A permanência de trabalhos análogos à escravidão no Brasil

Enviada em 11/07/2025

A Constituição Federal de 1988, Carta Magna do país, imputa como direito do cidadão brasileiro a dignidade e a liberdade. Entretanto, apesar do esforço da família imperial em abolir a escravidão, observa-se que a prática ainda existe, porém de forma atenuada, violando o direito constitucional do Brasil contemporâneo. O principal agente é a perpetuação de trabalhos análogos a escravidão, causado por baixos índices socioeconômicos e baixos níveis de escolaridade.

Em primeiro lugar, o baixo desenvolvimento socioeconômico do país, com destaque para a região Norte e Nordeste. Essas regiões experimentaram a industrialização local tardia, muito em parte por causa da ausência de apoio Estatal por meio de incentivos fiscais, aliado ao atraso histórico da infraestrutura regional promovido pela colonização a partir do litoral.
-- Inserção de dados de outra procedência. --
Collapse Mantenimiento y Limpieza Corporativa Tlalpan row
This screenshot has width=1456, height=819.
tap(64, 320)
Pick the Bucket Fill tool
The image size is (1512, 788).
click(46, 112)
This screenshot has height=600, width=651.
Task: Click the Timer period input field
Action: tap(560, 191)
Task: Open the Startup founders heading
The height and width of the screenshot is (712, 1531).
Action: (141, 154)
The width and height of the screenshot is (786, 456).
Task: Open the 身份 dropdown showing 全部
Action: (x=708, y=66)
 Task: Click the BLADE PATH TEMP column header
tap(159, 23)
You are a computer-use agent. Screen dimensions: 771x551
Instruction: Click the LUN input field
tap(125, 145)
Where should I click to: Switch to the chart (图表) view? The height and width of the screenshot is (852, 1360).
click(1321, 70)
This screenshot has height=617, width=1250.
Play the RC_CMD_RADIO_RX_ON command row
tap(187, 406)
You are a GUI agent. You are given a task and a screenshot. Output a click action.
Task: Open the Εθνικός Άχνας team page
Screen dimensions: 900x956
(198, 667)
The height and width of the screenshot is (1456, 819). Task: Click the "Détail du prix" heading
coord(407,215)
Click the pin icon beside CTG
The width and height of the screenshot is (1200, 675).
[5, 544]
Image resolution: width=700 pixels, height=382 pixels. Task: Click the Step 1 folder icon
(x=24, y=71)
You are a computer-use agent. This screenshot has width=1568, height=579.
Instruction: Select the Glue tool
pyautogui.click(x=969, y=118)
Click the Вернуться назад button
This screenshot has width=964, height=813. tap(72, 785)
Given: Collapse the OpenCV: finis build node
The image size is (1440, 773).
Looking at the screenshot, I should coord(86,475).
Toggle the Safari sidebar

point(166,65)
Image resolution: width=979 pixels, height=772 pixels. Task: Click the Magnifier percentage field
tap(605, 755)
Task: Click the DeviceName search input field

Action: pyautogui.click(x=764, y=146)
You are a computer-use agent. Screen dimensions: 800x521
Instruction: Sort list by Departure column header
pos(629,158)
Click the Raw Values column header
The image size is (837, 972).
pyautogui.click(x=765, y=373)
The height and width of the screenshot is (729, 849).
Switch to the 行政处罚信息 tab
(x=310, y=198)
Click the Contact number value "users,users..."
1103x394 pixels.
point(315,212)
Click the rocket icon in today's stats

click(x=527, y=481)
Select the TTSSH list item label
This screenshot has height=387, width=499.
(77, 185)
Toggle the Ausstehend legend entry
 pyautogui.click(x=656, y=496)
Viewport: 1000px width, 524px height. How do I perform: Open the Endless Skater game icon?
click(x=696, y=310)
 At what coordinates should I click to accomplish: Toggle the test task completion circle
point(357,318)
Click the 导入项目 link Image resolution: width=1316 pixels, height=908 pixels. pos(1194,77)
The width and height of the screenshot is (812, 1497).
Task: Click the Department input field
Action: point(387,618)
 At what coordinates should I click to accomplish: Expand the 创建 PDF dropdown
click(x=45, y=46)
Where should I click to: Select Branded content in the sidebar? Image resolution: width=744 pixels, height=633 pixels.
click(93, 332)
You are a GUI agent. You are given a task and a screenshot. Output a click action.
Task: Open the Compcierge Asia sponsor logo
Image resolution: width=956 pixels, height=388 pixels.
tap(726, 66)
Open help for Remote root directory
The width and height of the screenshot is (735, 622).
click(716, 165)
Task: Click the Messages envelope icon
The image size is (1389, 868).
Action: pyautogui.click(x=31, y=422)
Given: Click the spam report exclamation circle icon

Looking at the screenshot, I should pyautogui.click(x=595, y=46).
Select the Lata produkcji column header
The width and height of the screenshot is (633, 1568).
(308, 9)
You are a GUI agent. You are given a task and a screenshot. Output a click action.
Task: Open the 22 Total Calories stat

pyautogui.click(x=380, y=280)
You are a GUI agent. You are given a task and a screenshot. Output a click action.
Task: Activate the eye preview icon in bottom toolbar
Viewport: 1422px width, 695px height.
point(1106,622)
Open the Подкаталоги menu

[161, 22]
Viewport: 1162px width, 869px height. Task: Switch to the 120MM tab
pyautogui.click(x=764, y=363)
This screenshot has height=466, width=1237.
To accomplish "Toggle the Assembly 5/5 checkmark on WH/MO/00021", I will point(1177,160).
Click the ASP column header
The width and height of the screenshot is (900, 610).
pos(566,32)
Diante disso, indivíduos vulneráveis financeiramente aceitam condições laborais degradantes à pessoa humana por causa da ausência de oportunidades dignas e em grande volume nessas regiões.

Em segundo lugar, a escolaridade defasada do país, acentuada nas regiões mais pobres, dificulta o rompimento do ciclo do trabalho análogo a escravidão e tende a perpetuar a existência desses vínculos empregatícios. Nesse sentido, pessoas com menor grau de instrução tendem a trabalhar em condições precárias, esse apagão educacional os desfavorece. Pois o dever do Estado, dever constitucional de oferecer educação de qualidade para todos, não é realizado, promovendo uma lacuna de investimento educacional nesses indivíduos que o setor privado não se predispõe a sanar.

Portanto, diante do discutido, é imprescindível que o Governo Federal, por meio do Ministério do Trabalho e Emprego aliado ao Ministério Público Federal promovam a ampliação da fiscalização laboral, bem como a realizem com maior rigor pelo país. Além disso, o enrijecimento das leis referentes ao trabalho, com destaques para a região Norte e Nordeste, e ocupações suscetíveis a tal assédio laboral como caseiro e cuidadora de idosos. Com objetivo de reduzir o trabalho análogo a escravidão e garantir o direito constitucional citado do cidadão brasileiro.